Joining data - [Party 2]¶
In this tutorial, we will demonstrate how the second party in a collaboration would upload their data to the engine analysis to be performed by Party 1.
Step 1: Start the Roseman Labs Engine¶
In this step, we import the necessary libraries, including crandas and pandas.
import crandas as cd
import pandas as pd
from pathlib import Path
Step 2: Input data¶
In this step, we define some parameters to limit the amount of data and set a table name as a reference for the other party (same as for Party 1). We also specify the relevant columns that we will use in our analysis.
#Set this to limit the amount of data
rows_per_dataset = 1000
# Use this name as a reference for the other party
nutrition_table_name = 'nutrition'
# Select relevant columns
relevant_columns = ['ean_code',
'SPP_DESCRIPTION',
'ENERGY_VALUE_IN_KJ',
'ENERGY_VALUE_IN_KCAL',
'SODIUM_IN_MG',
'SATURATED_FATTY_ACIDS_IN_G',
'TOTAL_PROTEIN_IN_G',
'MONO_AND_DISACCHARIDES_IN_G',
'DIETARY_FIBER_IN_G',
'STANDARD_PORTION_SIZE',
'NUMBER_OF_PORTIONS_PER_PACKAGE']
Read the local file and upload it:¶
Now, we read the local CSV file containing the nutrition data using pandas and limit the number of rows based on the rows_per_dataset we set earlier. We then convert the ean_code
column to a string data type.
file_path = '../../data/sales_nutrition_data/nutrition_data.csv'
# Read the local csv using pandas
nutrition_table_data = pd.read_csv(file_path, nrows=rows_per_dataset)
# Upload nutrition data to the engine
nutrition_table = cd.upload_pandas_dataframe(nutrition_table_data[relevant_columns])
# show metadata for the table (column titles and field types, i=integer, s=string)

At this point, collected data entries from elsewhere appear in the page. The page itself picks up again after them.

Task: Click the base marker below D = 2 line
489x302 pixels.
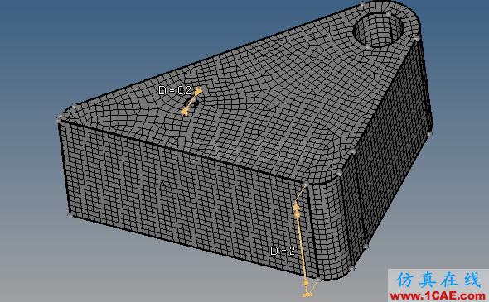Action: pos(307,295)
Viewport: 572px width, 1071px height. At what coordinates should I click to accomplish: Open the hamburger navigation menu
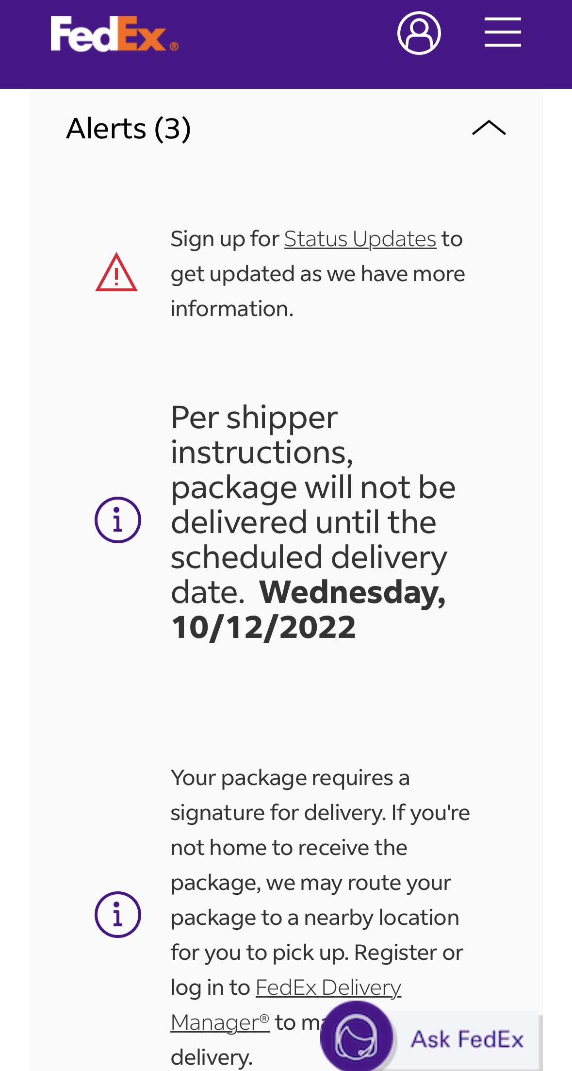503,32
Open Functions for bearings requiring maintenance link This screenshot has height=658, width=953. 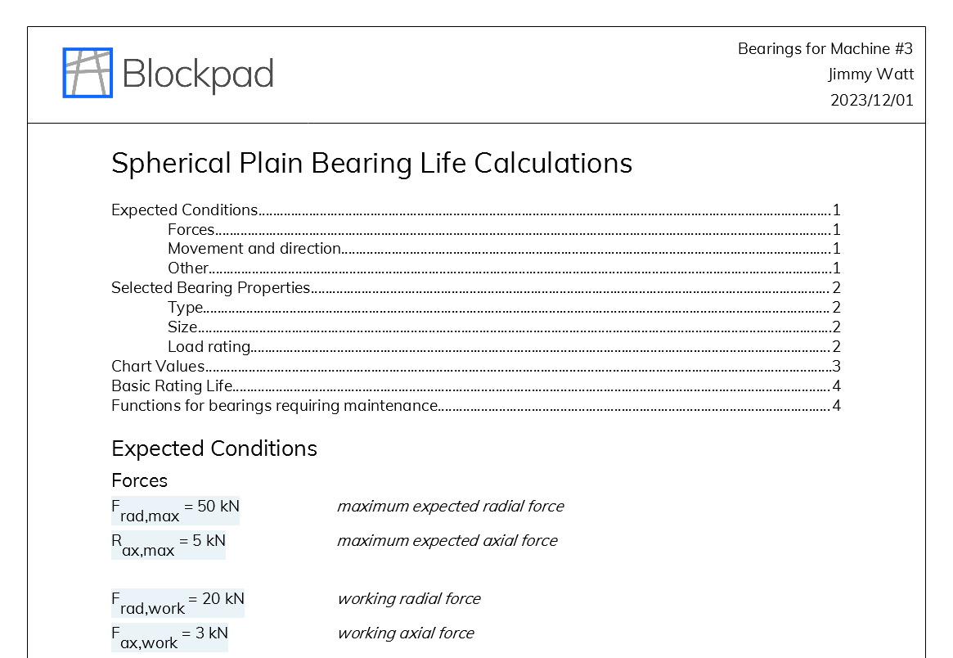(x=275, y=406)
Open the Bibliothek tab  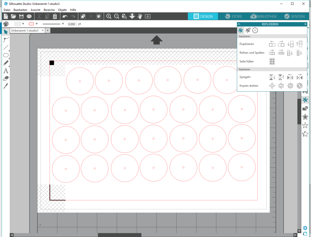point(263,16)
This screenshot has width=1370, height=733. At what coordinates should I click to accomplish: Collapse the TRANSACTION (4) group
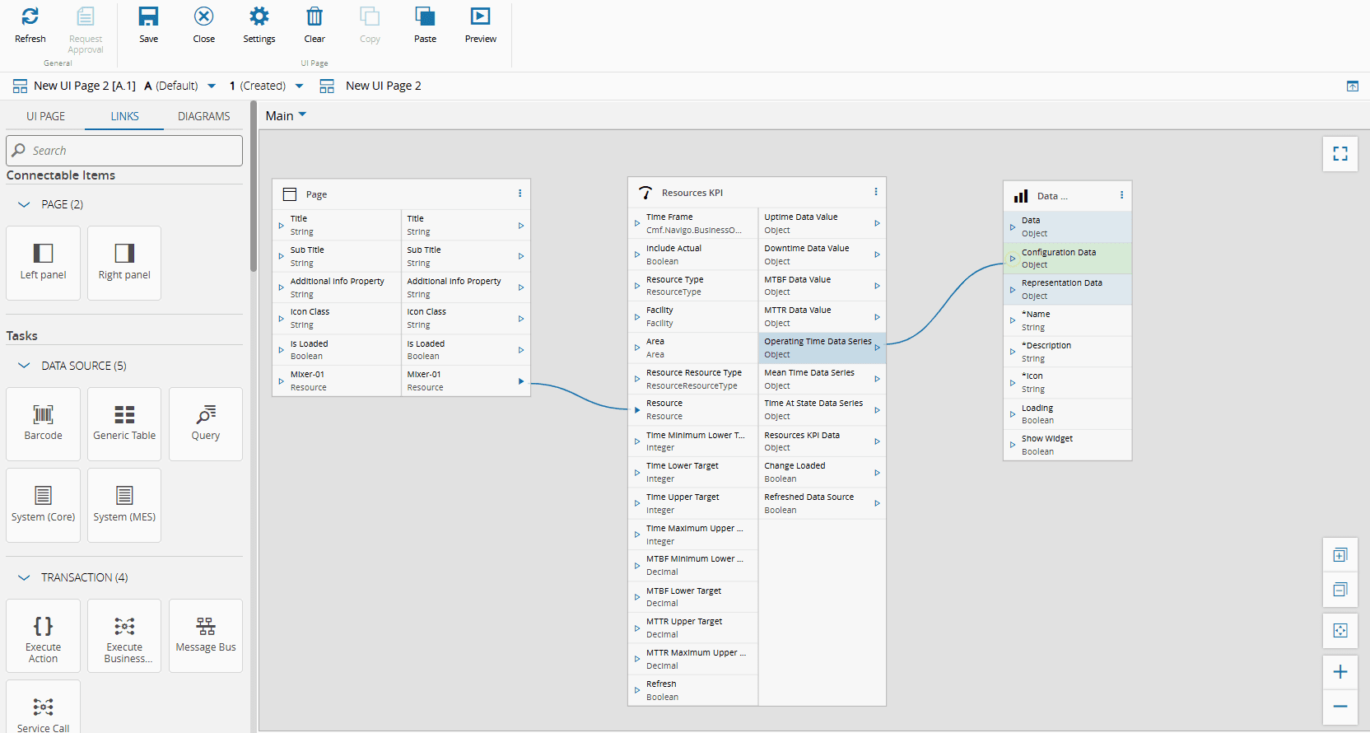pos(24,577)
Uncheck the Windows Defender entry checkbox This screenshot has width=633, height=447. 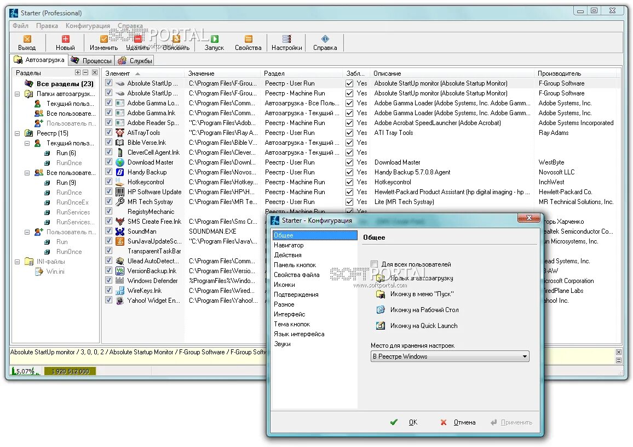(108, 280)
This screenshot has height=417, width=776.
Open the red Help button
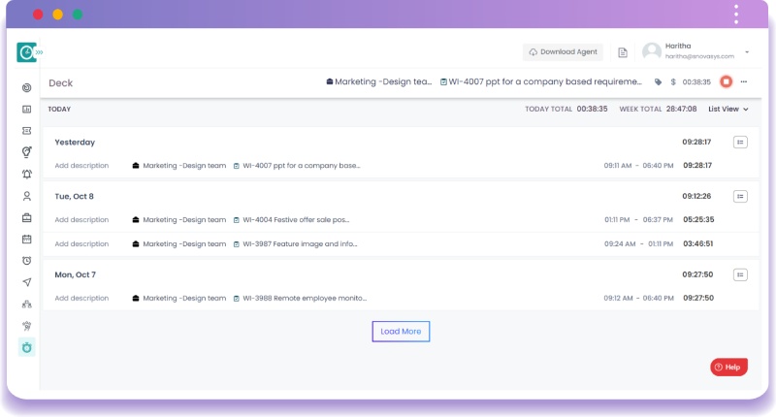click(x=728, y=368)
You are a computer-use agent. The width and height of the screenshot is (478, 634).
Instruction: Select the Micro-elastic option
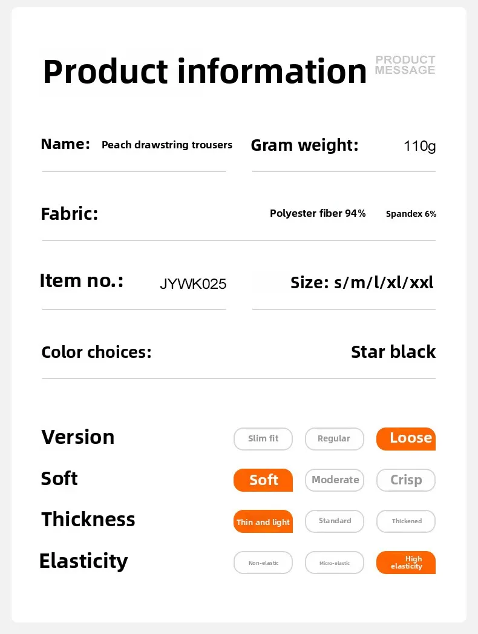(335, 563)
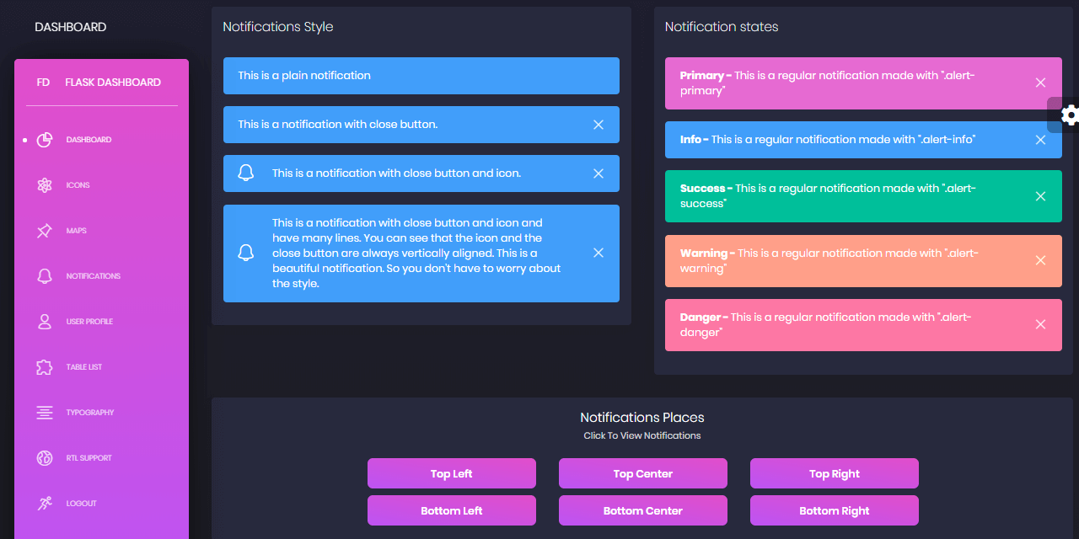1079x539 pixels.
Task: Click the puzzle piece Table List icon
Action: pos(45,367)
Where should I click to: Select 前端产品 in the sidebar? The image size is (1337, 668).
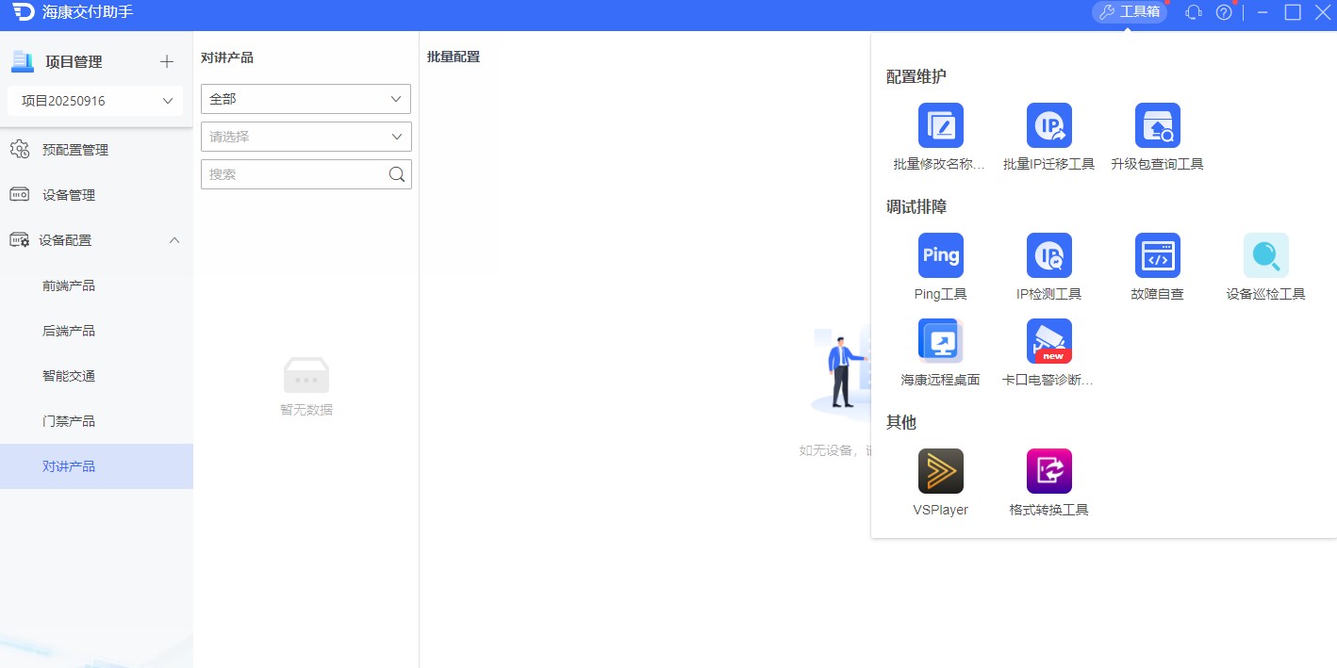point(67,285)
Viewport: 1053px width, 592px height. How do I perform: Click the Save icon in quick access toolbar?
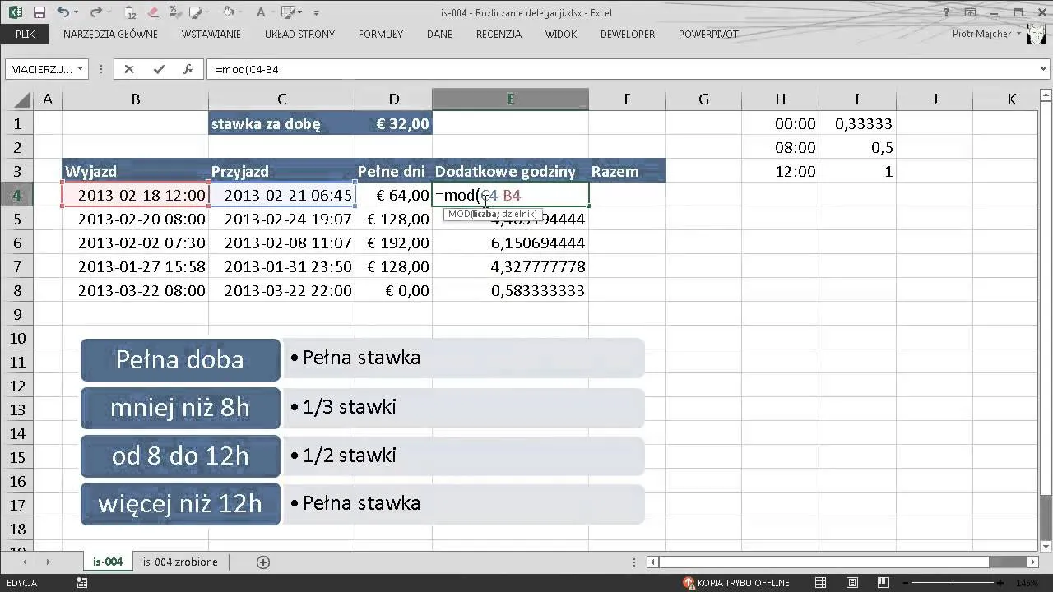(x=39, y=12)
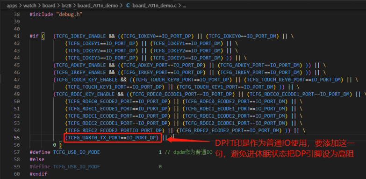Click the '#if' directive on line 41
Screen dimensions: 366x179
click(x=34, y=36)
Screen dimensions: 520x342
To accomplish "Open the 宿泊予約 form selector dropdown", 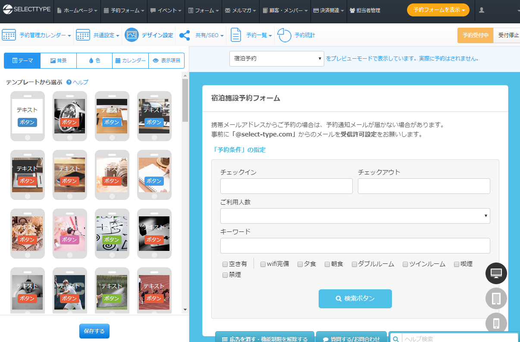I will 276,58.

print("Table meta-data:\n", repr(nutrition_table))
Reading data...
Uploading data...
Table meta-data:
Handle: 94EDD8E55C616AEB5C734AE212064DA5DFB4D59018BD8DCC8DC44C3F71BF610F
Size: 1000 rows x 11 columns
CIndex([Col("ean_code", "s", 14), Col("SPP_DESCRIPTION", "s", 14), Col("ENERGY_VALUE_IN_KJ", "i", 1), Col("ENERGY_VALUE_IN_KCAL", "i", 1), Col("SODIUM_IN_MG", "i", 1), Col("SATURATED_FATTY_ACIDS_IN_G", "i", 1), Col("TOTAL_PROTEIN_IN_G", "i", 1), Col("MONO_AND_DISACCHARIDES_IN_G", "i", 1), Col("DIETARY_FIBER_IN_G", "i", 1), Col("STANDARD_PORTION_SIZE", "i", 1), Col("NUMBER_OF_PORTIONS_PER_PACKAGE", "i", 1)])
Important
When executing this script, the table handle will be different. Copy it and paste it in the right place in the Party 1 script.
Now our data is in the database, ready to be used by another party by simply retrieving it by name.